Pick out every line of the material that contains the word "pixels" and copy each one in full.

## Start

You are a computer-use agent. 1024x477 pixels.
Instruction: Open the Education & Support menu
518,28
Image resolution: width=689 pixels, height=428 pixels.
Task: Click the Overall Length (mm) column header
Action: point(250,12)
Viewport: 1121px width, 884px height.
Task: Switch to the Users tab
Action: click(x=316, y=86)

## End

▶ Correct answer
You are a computer-use agent. 1024x477 pixels.
Image resolution: width=689 pixels, height=428 pixels.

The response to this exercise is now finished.